▸ **Aim A**
Which sentences in the article on Apple's Emergency SOS satellite feature end with a question mark? List every one.

▸ **Reading passage**

What is Apple’s Emergency SOS satellite feature?

Point up in case of emergency.

Apple's Emergency SOS satellite feature in use on iPhone 14

Just when you thought your smartphone couldn’t do anything else, it gained the ability to talk directly to the sky. Well, sort of. From the introduction of the iPhone 14 range, Apple began including satellite connectivity tech in its handsets under the flashily-named feature Emergency SOS.

Satellite communication sounds rather swish, but it’s reserved exclusively for when you’re in dire straights: it’s called Emergency SOS for a reason. The tech uses satellites to contact the emergency services when you’re otherwise unreachable by cellular transmitters. It’s an important feature that you hope you never have to use, but could save your life.

Here’s how Apple’s Emergency SOS satellite feature actually works, just in case you ever need to activate it.

What exactly is Apple’s Emergency SOS satellite feature?

Getting a strong cellular signal can be a major problem when you’re in rural areas, which can be quite problematic in an emergency. Ever been stuck in the middle of nowhere and your phone has no bars? We hope not, but it’s more common than you think. Apple’s Emergency SOS feature aims to change this for iPhone owners.

(Lines of data)
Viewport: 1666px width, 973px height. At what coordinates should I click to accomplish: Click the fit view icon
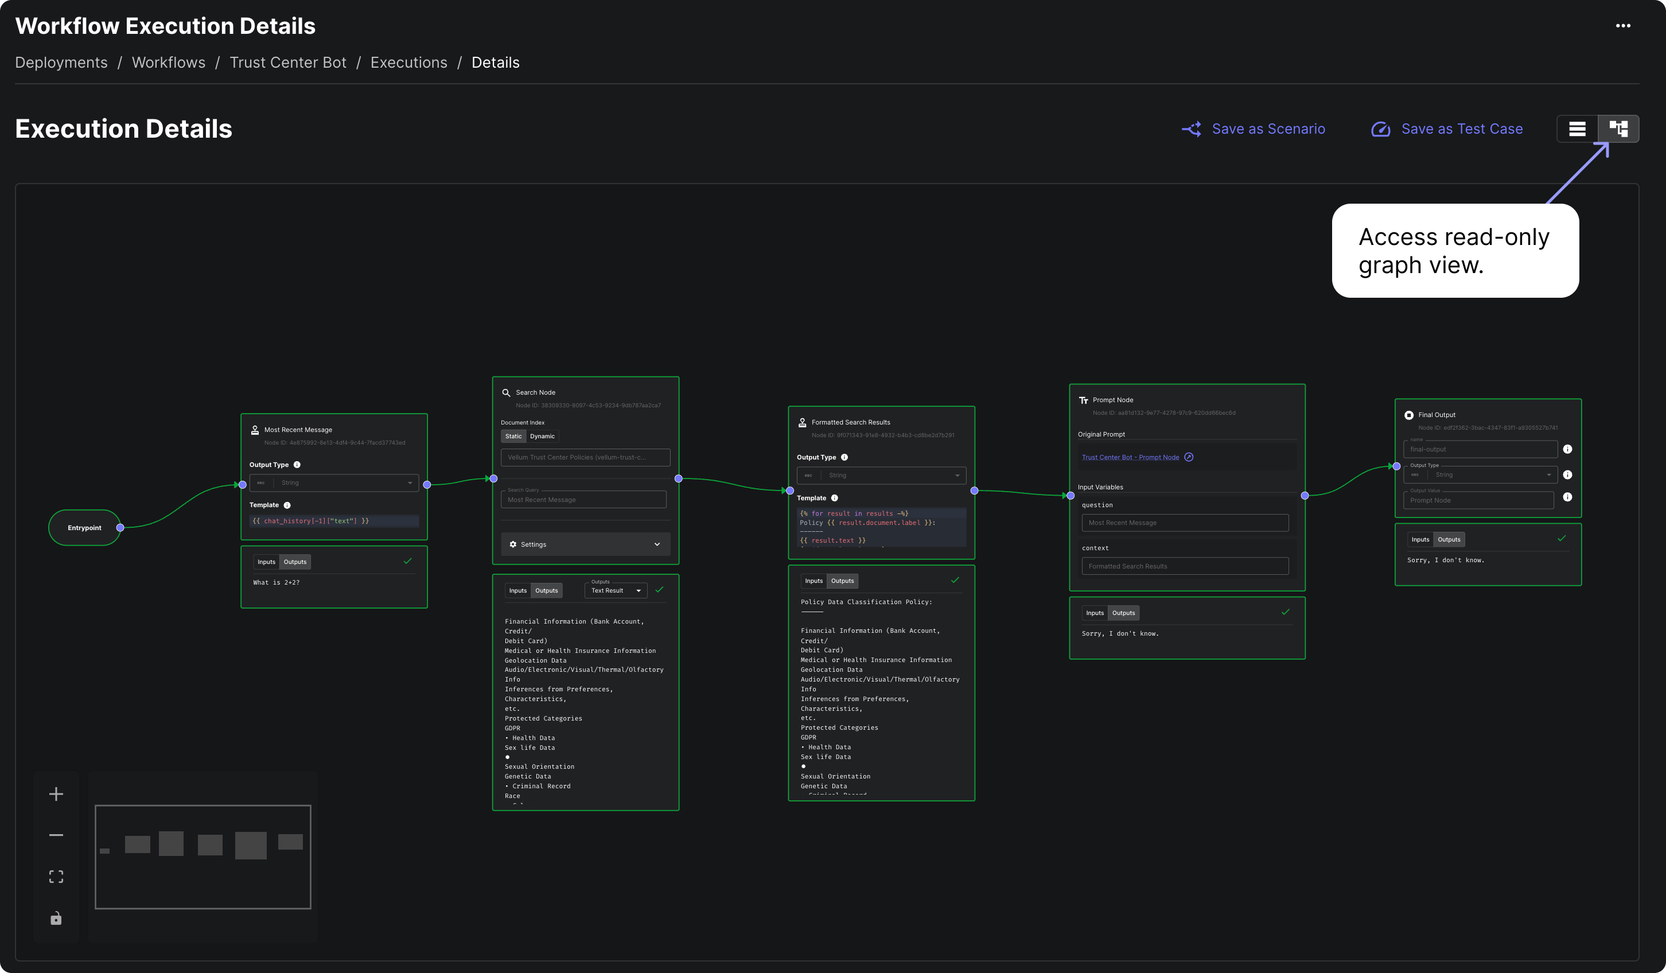pyautogui.click(x=56, y=876)
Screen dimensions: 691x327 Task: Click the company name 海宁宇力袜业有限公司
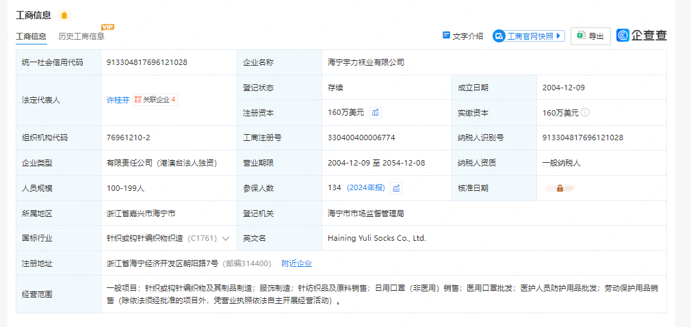(x=366, y=62)
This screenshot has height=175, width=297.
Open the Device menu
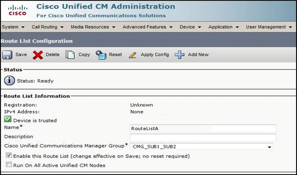coord(190,27)
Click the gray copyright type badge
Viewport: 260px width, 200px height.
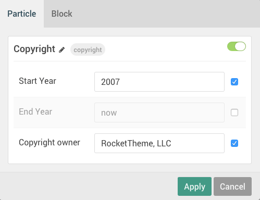(x=88, y=49)
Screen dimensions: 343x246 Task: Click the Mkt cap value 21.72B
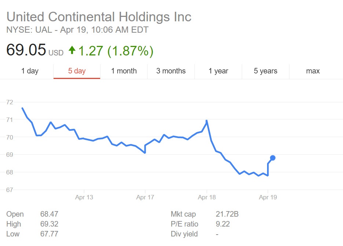(227, 214)
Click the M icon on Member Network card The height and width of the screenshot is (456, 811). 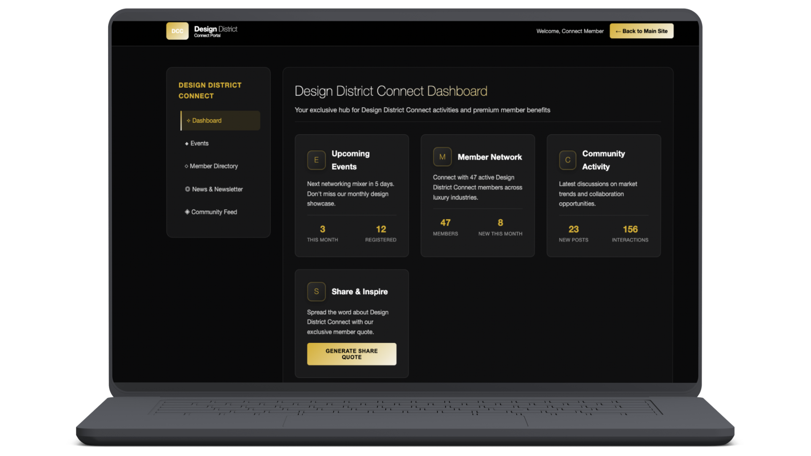[x=442, y=157]
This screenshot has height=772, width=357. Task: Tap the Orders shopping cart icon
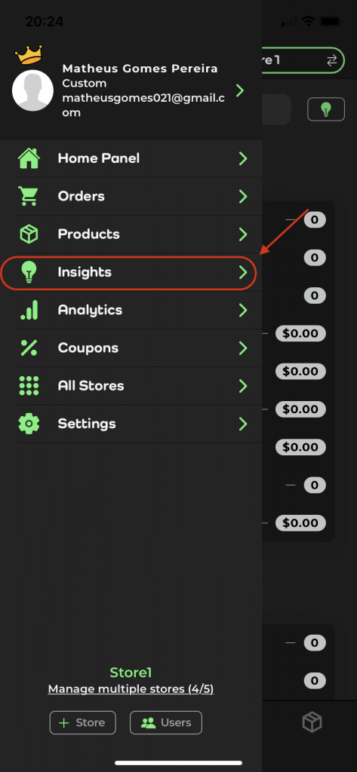28,197
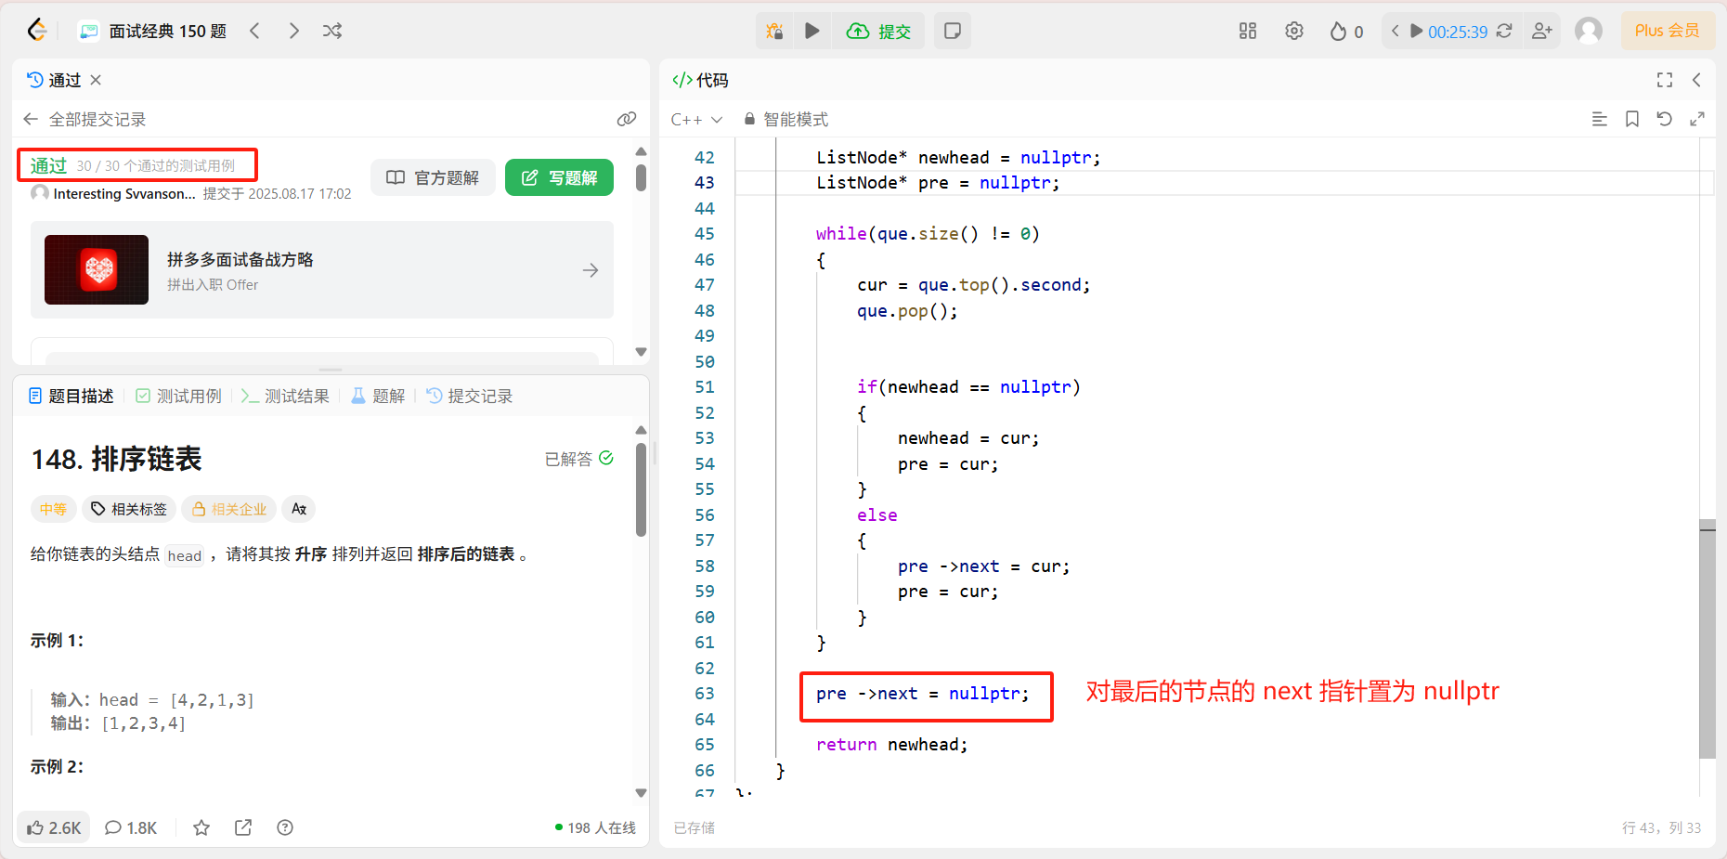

▸ **Aim B**
Which lines of the records contain the word "This"? Find each one and copy it out in full.

▸ **Task output A**
- What is Apple’s Emergency SOS satellite feature?
- What exactly is Apple’s Emergency SOS satellite feature?
- Ever been stuck in the middle of nowhere and your phone has no bars?

▸ **Task output B**
This screenshot has height=175, width=297.
This screenshot has height=772, width=357. Task: Tap the Orders shopping cart icon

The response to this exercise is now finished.